GIVEN REQUEST.
Copy the items word for word, starting with the line that contains "You are a computer-use agent." and going on through the last line of the items. Leave out the pictures.

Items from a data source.
==================================================
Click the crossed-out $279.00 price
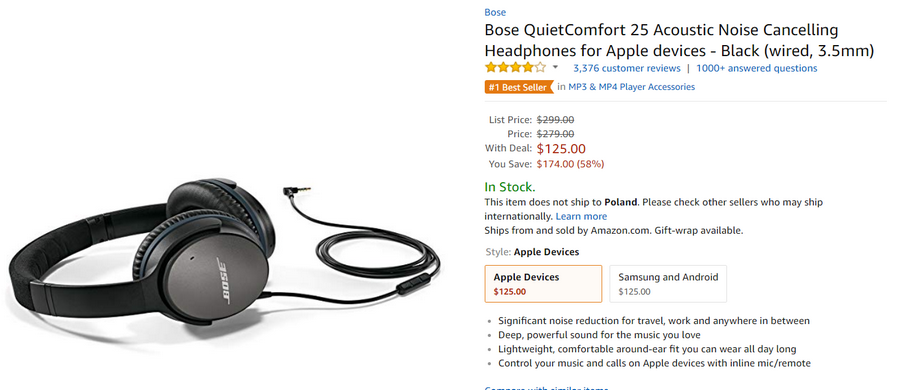 pos(555,134)
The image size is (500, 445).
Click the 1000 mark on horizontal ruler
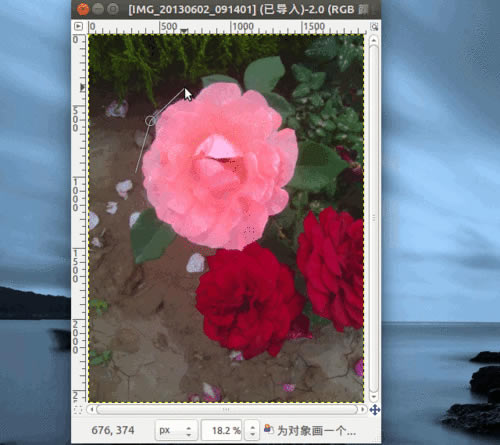(243, 26)
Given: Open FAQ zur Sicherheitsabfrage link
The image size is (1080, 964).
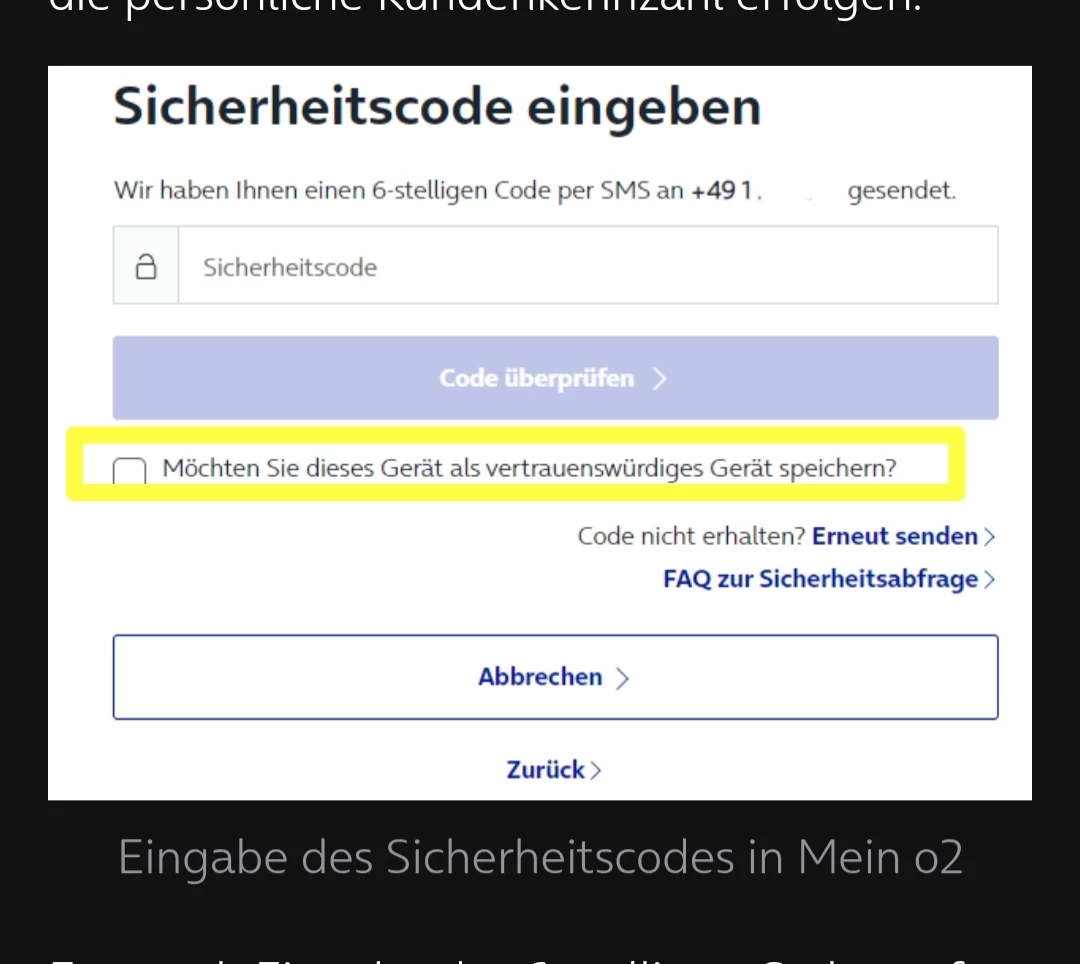Looking at the screenshot, I should click(820, 579).
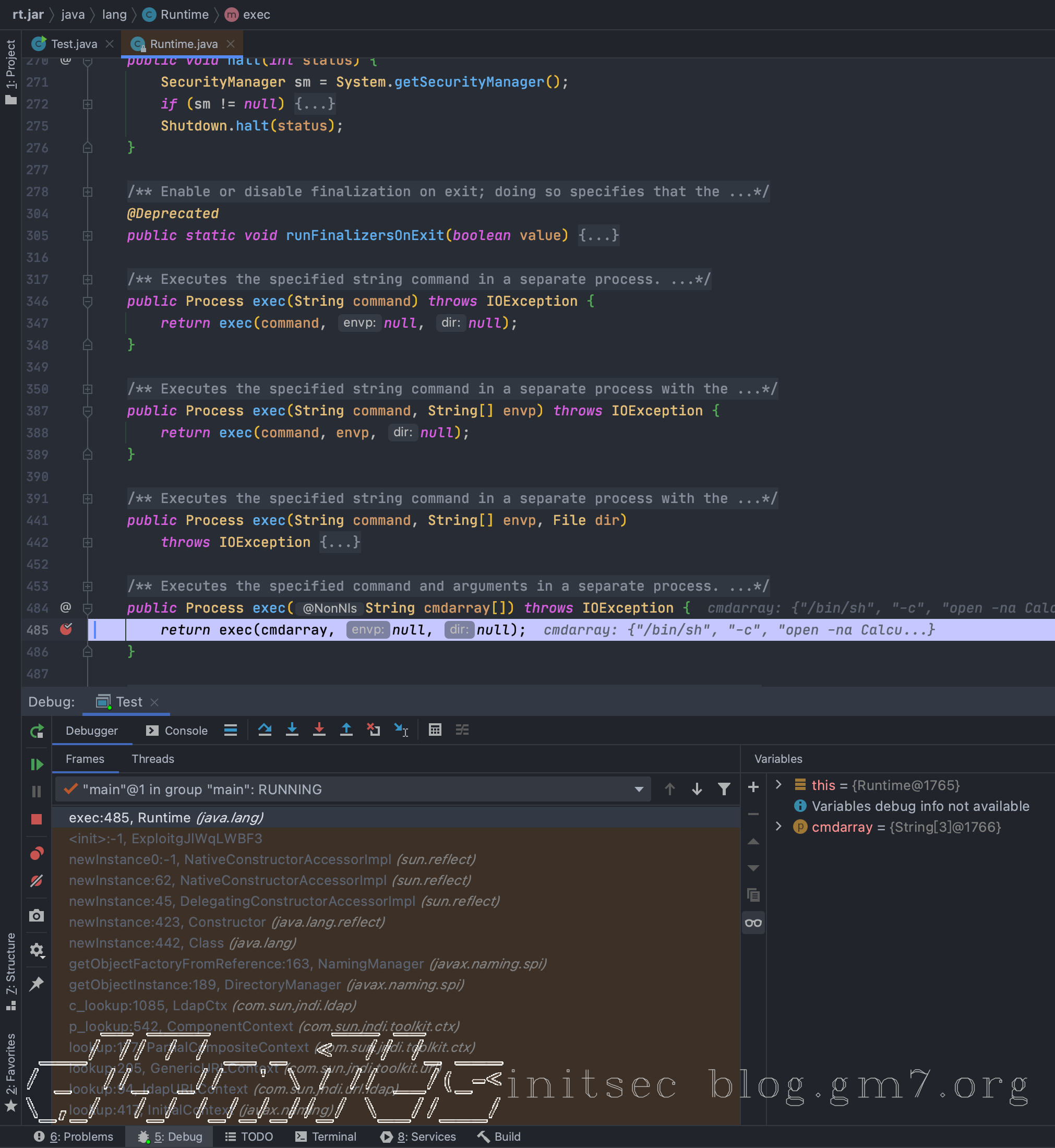Click the Step Out icon
The height and width of the screenshot is (1148, 1055).
coord(346,730)
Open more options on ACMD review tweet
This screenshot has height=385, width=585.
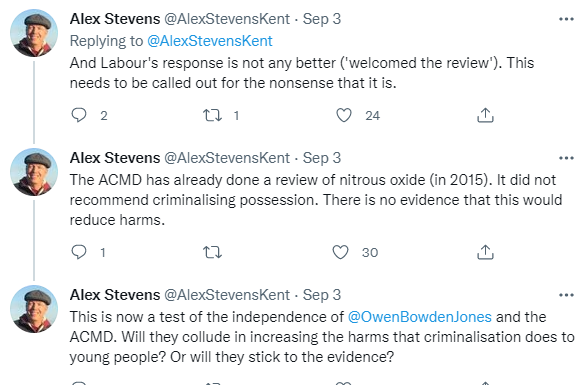click(x=566, y=158)
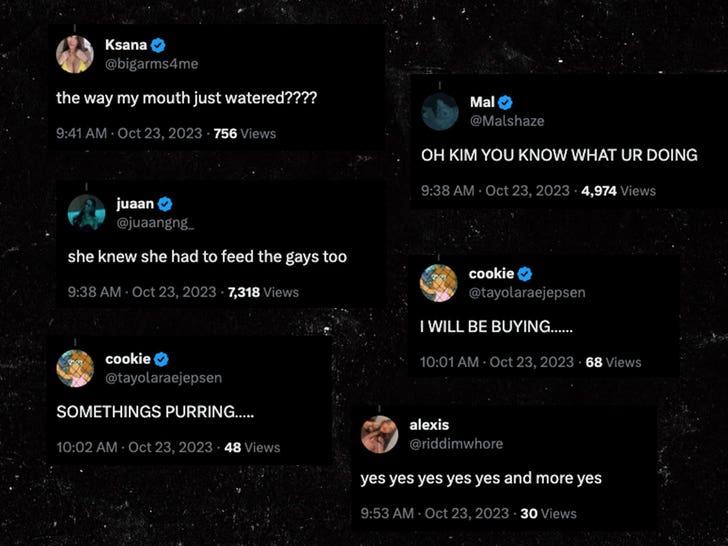
Task: Click cookie's verified badge on the PURRING tweet
Action: click(x=161, y=359)
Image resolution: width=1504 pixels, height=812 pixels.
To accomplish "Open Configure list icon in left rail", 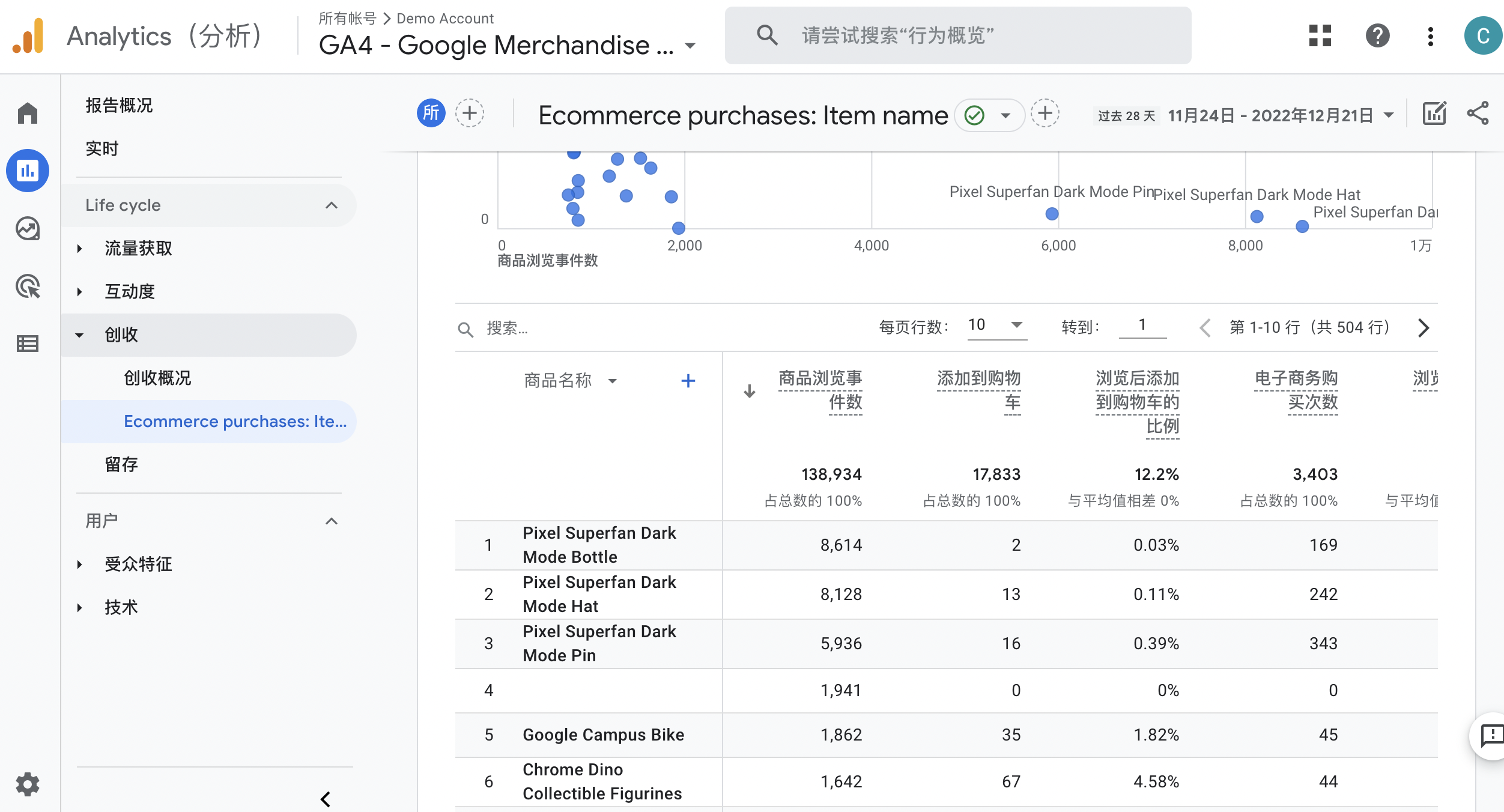I will click(x=28, y=344).
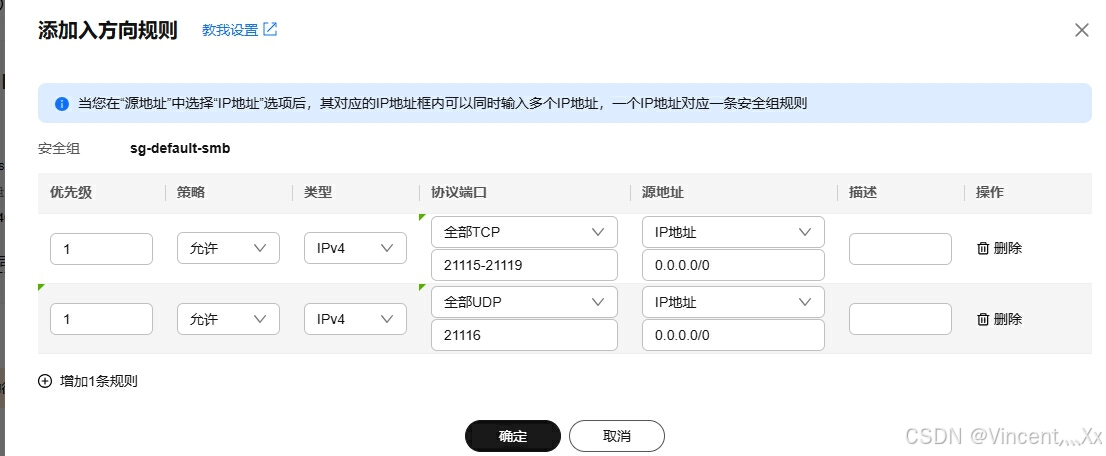
Task: Click the 确定 confirm button
Action: click(513, 436)
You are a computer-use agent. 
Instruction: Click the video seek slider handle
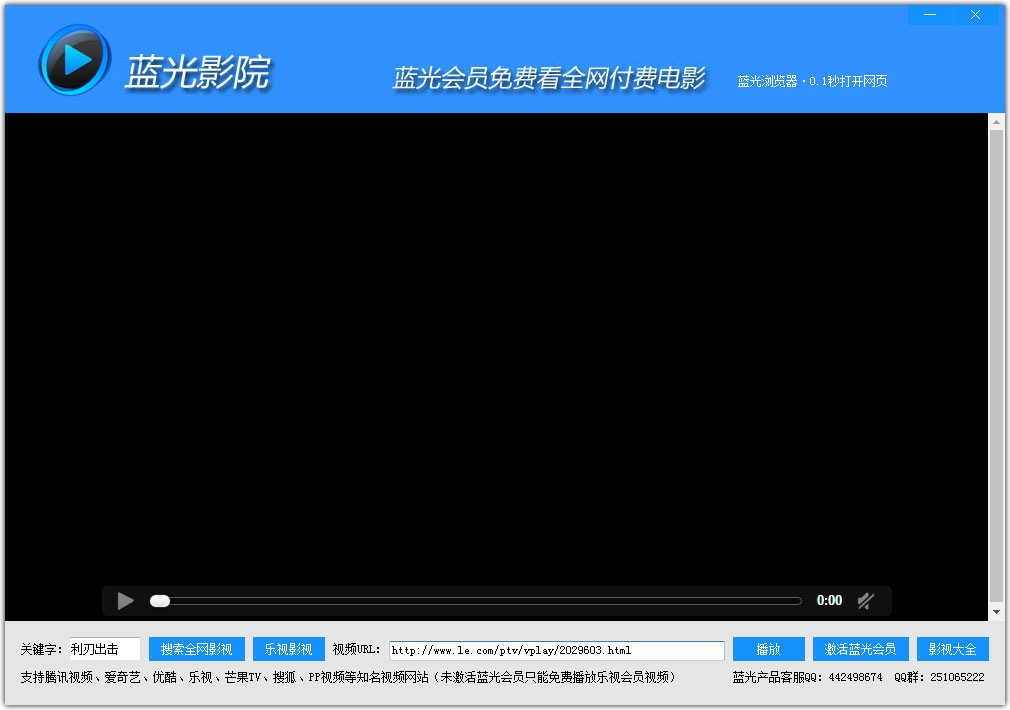(x=160, y=601)
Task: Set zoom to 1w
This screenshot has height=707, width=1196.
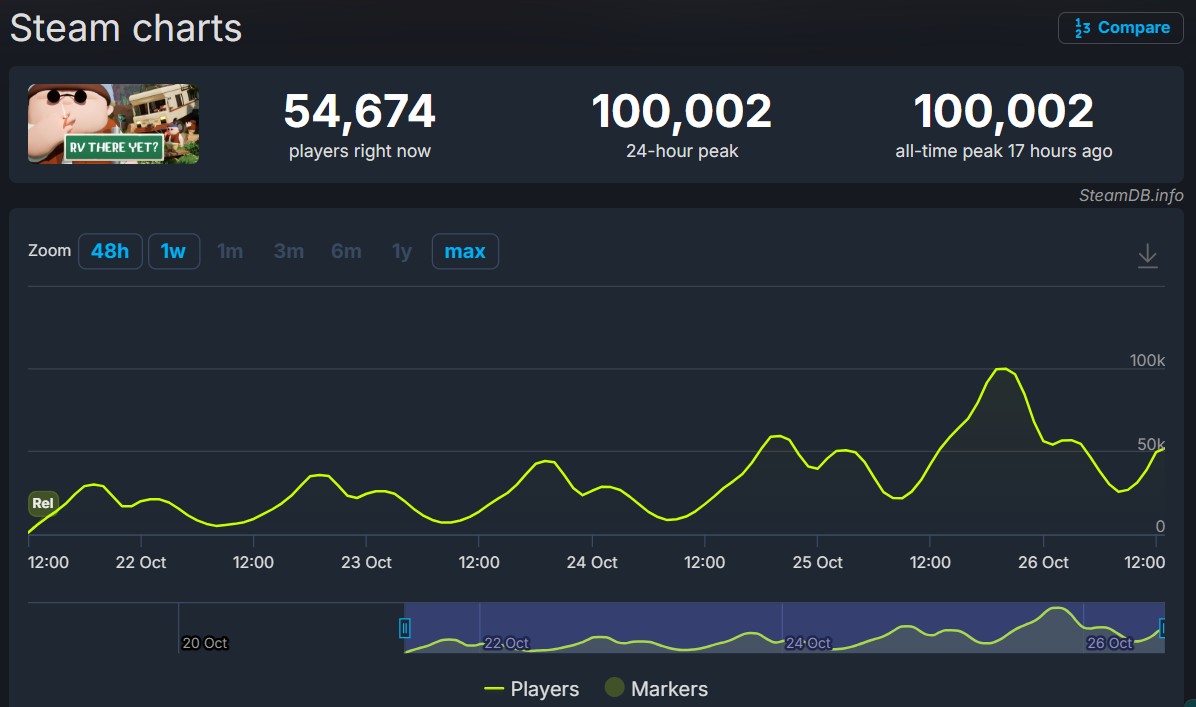Action: (174, 251)
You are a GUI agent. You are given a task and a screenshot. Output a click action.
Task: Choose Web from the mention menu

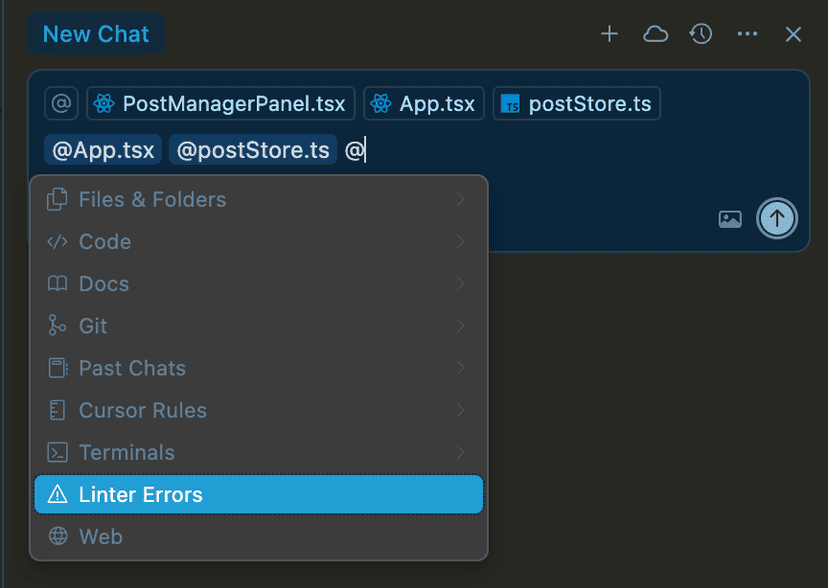point(259,536)
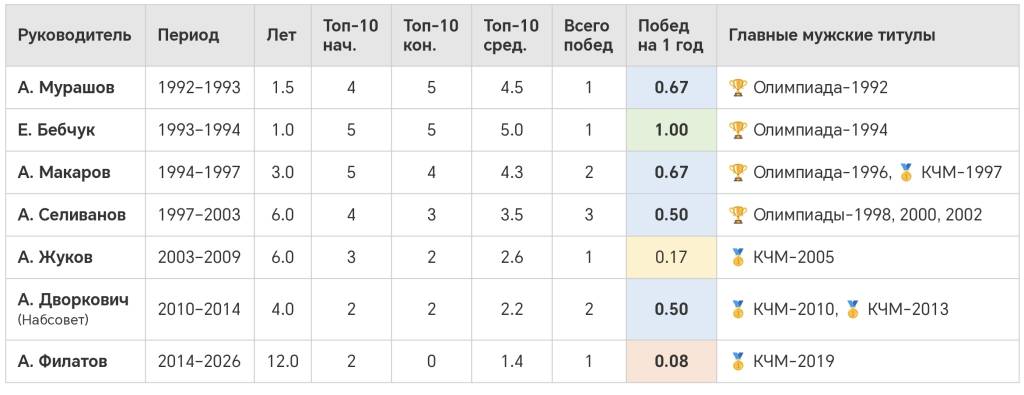Click the Топ-10 сред. column header
This screenshot has height=395, width=1024.
[511, 35]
==================================================
RESULT OF THIS EXERCISE.
You are a computer-use agent. 
Instruction: Click the video seek slider handle
(x=160, y=601)
Task: Set zoom to 1w
This screenshot has height=707, width=1196.
Action: (174, 251)
You are a GUI agent. You are given a task and a screenshot. Output a click action.
Task: Choose Web from the mention menu

point(259,536)
Click the Топ-10 сред. column header
This screenshot has height=395, width=1024.
[511, 35]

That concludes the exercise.